*WORK REQUIRED*
Please repeat, from the entries that follow, the lines from the one containing "Доставка (478, 92)" through the one containing "Fundgegenstände (651, 2392)" exactly, adding nothing.

━━━ EXTRACTED RECORDS

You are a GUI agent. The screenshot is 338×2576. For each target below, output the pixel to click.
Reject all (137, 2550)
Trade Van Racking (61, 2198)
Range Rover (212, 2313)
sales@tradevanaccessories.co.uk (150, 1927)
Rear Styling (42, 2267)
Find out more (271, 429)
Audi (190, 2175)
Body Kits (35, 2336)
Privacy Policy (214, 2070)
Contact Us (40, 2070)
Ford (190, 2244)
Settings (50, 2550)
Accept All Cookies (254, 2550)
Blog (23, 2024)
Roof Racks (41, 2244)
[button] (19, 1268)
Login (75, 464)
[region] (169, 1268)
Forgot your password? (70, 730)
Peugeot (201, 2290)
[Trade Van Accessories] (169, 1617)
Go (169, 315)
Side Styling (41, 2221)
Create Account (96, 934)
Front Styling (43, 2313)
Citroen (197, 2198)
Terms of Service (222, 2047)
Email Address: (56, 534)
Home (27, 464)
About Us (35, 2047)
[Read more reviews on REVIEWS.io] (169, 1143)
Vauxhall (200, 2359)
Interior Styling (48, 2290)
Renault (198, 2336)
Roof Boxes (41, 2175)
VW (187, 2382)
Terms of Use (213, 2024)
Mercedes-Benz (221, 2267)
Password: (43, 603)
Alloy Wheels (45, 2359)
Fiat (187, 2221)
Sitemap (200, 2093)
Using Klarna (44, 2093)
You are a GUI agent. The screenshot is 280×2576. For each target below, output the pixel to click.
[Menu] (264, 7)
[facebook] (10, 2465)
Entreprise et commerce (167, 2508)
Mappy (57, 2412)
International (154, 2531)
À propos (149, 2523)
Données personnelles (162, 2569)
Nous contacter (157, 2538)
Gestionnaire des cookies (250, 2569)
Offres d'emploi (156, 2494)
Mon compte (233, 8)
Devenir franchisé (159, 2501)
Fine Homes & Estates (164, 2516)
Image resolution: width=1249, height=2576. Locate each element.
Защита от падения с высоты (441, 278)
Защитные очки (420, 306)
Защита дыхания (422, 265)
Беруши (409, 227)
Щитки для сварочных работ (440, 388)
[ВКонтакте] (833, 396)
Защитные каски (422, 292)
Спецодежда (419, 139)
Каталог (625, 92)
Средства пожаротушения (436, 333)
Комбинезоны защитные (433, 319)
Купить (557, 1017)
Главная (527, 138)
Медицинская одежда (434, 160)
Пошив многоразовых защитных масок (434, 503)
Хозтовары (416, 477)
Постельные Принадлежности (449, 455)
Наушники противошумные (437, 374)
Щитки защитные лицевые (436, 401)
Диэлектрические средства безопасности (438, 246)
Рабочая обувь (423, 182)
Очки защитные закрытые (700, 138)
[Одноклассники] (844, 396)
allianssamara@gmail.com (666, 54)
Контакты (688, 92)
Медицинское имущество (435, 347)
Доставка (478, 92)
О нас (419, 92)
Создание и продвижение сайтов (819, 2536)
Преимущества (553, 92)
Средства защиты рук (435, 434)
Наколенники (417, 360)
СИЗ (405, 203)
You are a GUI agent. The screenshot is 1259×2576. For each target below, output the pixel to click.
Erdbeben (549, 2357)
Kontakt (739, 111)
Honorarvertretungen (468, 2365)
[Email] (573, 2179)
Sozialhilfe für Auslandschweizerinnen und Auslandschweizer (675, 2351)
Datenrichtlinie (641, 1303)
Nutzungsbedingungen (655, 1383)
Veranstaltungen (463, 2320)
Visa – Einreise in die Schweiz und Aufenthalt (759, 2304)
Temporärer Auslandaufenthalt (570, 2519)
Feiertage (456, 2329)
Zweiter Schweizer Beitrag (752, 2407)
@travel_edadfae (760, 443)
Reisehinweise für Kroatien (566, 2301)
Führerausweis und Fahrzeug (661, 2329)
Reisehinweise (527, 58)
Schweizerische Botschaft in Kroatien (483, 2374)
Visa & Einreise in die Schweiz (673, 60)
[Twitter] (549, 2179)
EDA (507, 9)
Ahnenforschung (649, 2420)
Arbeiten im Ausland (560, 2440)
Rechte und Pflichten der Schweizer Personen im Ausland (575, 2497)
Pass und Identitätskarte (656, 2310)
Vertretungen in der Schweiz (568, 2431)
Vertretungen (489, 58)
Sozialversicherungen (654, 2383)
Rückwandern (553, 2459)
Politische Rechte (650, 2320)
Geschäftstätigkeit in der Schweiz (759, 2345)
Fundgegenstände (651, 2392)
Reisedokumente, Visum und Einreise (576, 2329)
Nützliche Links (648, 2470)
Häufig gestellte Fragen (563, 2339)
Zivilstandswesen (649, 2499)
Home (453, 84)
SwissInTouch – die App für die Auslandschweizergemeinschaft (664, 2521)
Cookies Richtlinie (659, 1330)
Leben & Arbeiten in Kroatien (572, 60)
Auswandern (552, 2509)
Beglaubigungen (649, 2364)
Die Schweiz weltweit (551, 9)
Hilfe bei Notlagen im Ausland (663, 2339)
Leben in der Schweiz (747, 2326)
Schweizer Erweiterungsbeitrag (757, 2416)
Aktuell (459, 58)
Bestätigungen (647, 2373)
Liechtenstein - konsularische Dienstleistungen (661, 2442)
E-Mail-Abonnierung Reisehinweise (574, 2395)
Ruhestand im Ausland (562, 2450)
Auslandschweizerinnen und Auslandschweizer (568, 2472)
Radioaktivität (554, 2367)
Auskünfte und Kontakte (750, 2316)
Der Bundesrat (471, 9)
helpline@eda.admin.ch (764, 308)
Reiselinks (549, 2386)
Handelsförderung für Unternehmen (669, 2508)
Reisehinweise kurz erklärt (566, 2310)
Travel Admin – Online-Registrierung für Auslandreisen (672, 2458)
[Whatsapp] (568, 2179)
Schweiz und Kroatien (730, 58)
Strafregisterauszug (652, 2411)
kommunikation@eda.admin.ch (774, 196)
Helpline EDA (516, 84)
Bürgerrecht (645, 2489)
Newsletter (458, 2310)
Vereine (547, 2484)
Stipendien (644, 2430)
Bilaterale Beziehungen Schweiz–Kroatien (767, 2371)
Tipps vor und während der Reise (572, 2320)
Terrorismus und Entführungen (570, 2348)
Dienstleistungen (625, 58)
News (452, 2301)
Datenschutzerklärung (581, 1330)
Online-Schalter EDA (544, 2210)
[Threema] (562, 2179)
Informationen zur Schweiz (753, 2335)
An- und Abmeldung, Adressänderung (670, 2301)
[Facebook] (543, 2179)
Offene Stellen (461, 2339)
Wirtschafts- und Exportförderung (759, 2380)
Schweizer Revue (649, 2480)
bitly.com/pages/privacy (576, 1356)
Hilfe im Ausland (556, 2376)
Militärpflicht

━━━━━━

*RESPONSE TO THE TASK*
Доставка (478, 92)
О нас (419, 92)
Создание и продвижение сайтов (819, 2536)
Преимущества (553, 92)
Средства защиты рук (435, 434)
Наколенники (417, 360)
СИЗ (405, 203)
You are a GUI agent. The screenshot is 1259×2576. For each target below, output the pixel to click.
Erdbeben (549, 2357)
Kontakt (739, 111)
Honorarvertretungen (468, 2365)
[Email] (573, 2179)
Sozialhilfe für Auslandschweizerinnen und Auslandschweizer (675, 2351)
Datenrichtlinie (641, 1303)
Nutzungsbedingungen (655, 1383)
Veranstaltungen (463, 2320)
Visa – Einreise in die Schweiz und Aufenthalt (759, 2304)
Temporärer Auslandaufenthalt (570, 2519)
Feiertage (456, 2329)
Zweiter Schweizer Beitrag (752, 2407)
@travel_edadfae (760, 443)
Reisehinweise für Kroatien (566, 2301)
Führerausweis und Fahrzeug (661, 2329)
Reisehinweise (527, 58)
Schweizerische Botschaft in Kroatien (483, 2374)
Visa & Einreise in die Schweiz (673, 60)
[Twitter] (549, 2179)
EDA (507, 9)
Ahnenforschung (649, 2420)
Arbeiten im Ausland (560, 2440)
Rechte und Pflichten der Schweizer Personen im Ausland (575, 2497)
Pass und Identitätskarte (656, 2310)
Vertretungen in der Schweiz (568, 2431)
Vertretungen (489, 58)
Sozialversicherungen (654, 2383)
Rückwandern (553, 2459)
Politische Rechte (650, 2320)
Geschäftstätigkeit in der Schweiz (759, 2345)
Fundgegenstände (651, 2392)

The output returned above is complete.